Altas fuentes del Poder Ejecutivo dijeron a El País que "llamó la atención", en particular, cómo en el reciente conflicto en Salud Pública que derivó en la ocupación del Hospital Vilardebó y un centro asistencial en San José, la Federación de Funcionarios de Salud Pública no tenía, al comienzo, una plataforma de reivindicaciones.
A juicio del gobierno, había motivaciones políticas detrás de sus protestas. A nivel oficial se reconoce que en el caso del conflicto de la Educación había reivindicaciones salariales legítimas, pero se interpreta que el sindicato de la Salud Pública buscó debilitar al directorio de ASSE y fortalecer allí al delegado de los trabajadores, Alfredo Silva, considerado como "una piedra en el zapato" para el gobierno.
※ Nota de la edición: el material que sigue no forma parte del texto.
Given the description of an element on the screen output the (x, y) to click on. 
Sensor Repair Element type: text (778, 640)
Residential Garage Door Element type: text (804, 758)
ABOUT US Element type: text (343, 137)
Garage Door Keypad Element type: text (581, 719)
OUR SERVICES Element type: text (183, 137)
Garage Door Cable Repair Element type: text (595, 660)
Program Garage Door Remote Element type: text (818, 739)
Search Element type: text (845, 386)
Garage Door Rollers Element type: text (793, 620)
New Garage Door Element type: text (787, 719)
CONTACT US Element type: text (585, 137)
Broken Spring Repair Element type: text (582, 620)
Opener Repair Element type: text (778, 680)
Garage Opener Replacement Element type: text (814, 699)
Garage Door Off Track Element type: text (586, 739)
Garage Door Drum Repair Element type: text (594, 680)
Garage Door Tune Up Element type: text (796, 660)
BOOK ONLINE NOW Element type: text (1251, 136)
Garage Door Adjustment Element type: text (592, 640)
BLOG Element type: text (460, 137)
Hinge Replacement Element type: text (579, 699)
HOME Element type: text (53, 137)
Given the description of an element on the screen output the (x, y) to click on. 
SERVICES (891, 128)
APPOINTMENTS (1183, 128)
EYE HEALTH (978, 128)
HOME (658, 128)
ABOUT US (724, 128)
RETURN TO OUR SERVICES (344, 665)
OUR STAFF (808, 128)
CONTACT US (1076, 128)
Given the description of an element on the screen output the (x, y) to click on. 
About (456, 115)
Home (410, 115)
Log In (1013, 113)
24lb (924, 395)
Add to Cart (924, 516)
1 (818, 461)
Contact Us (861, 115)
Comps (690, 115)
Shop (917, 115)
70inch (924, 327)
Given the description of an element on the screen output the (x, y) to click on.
Por otro lado, se interpreta desde el gobierno que también hubo una movida hacia la interna del Pit-Cnt para fortalecer el posicionamiento del dirigente de la bebida, Richard Read, quien tuvo un rol protagónico como articulador en el conflicto. Read lidera una corriente de opinión -en crecimiento- contraria a la mayoría de la central obrera y combativa hacia el gobierno.
El Ejecutivo ve conflictos que escapan al control de la cúpula de la central, con medidas "desproporcionadas" y nuevas corrientes nutridas de dirigentes jóvenes e inexperientes que "desconocen el valor de la unidad de acción". En el gobierno se teme que haya más acciones "desproporcionadas" en el futuro y se apela a la "cautela".
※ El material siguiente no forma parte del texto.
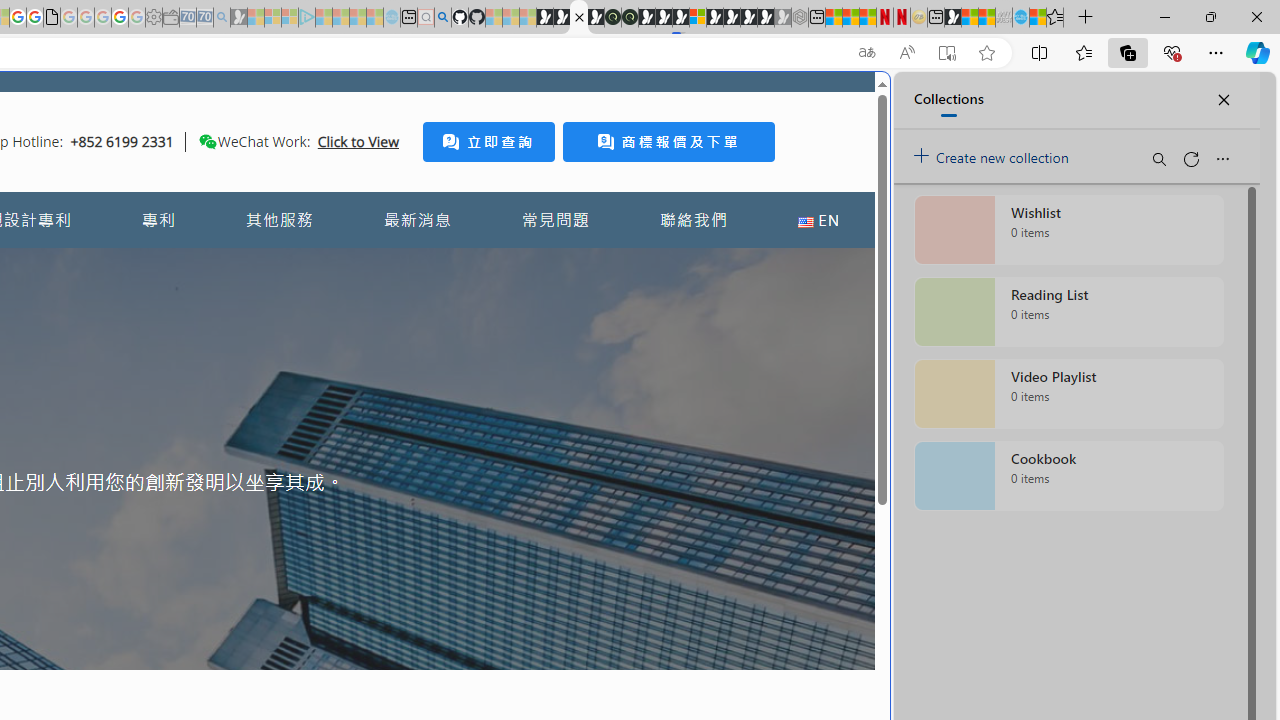
Search or enter web address (343, 191)
Home | Sky Blue Bikes - Sky Blue Bikes (687, 426)
Frequently visited (418, 265)
Close split screen (844, 102)
World - MSN (969, 17)
EN (818, 220)
Given the description of an element on the screen output the (x, y) to click on. 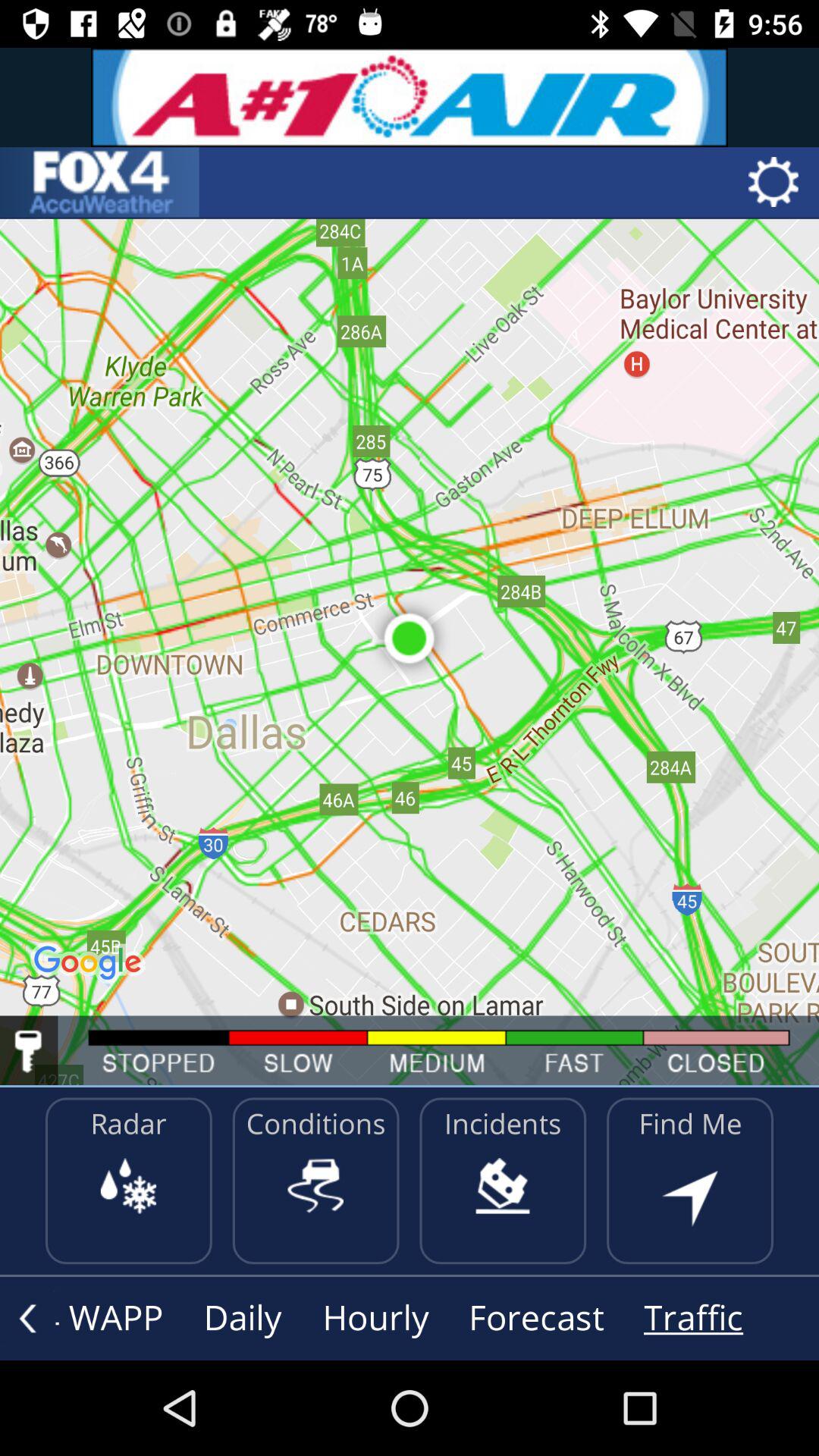
an advertisement (409, 97)
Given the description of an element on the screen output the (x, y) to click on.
Los gremios más combativos, sin embargo, se felicitan por haber sumado a sus posiciones sindicatos de otras corrientes internas del Pit-Cnt que comparten su diagnóstico en cuanto a que con esta Administración los intereses de los trabajadores ya no son tan contemplados.
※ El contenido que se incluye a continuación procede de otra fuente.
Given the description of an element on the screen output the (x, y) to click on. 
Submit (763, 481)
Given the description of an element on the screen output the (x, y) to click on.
Oscar Groba, exdirigente sindical y hoy diputado oficialista, dijo a El País que en el gobierno se ve "con mucha preocupación lo que está pasando" porque, a su juicio, un sector minoritario de los sindicatos, en su mayoría públicos, con el apoyo de algunos del sector privado, no valoran las mejoras que obtuvieron con los gobiernos del Frente Amplio.
En la otra vereda, José Lorenzo López, el secretario general de Confederación de Organizaciones de Funcionarios del Estado (COFE) dijo a El País que los sindicatos combativos esperan al menos dos meses "movidos" más y que buscarán dar una "pelea centralizada". "La votación de esta semana tiene más de una lectura. Antes había una abrumadora mayoría a favor de los paros parciales y en contra de los generales cuando se votaba. La votación era 40 a 6 o a 7. Ahora está claro que se sumaron a nuestra visión gremios de todas las corrientes", aseguró López.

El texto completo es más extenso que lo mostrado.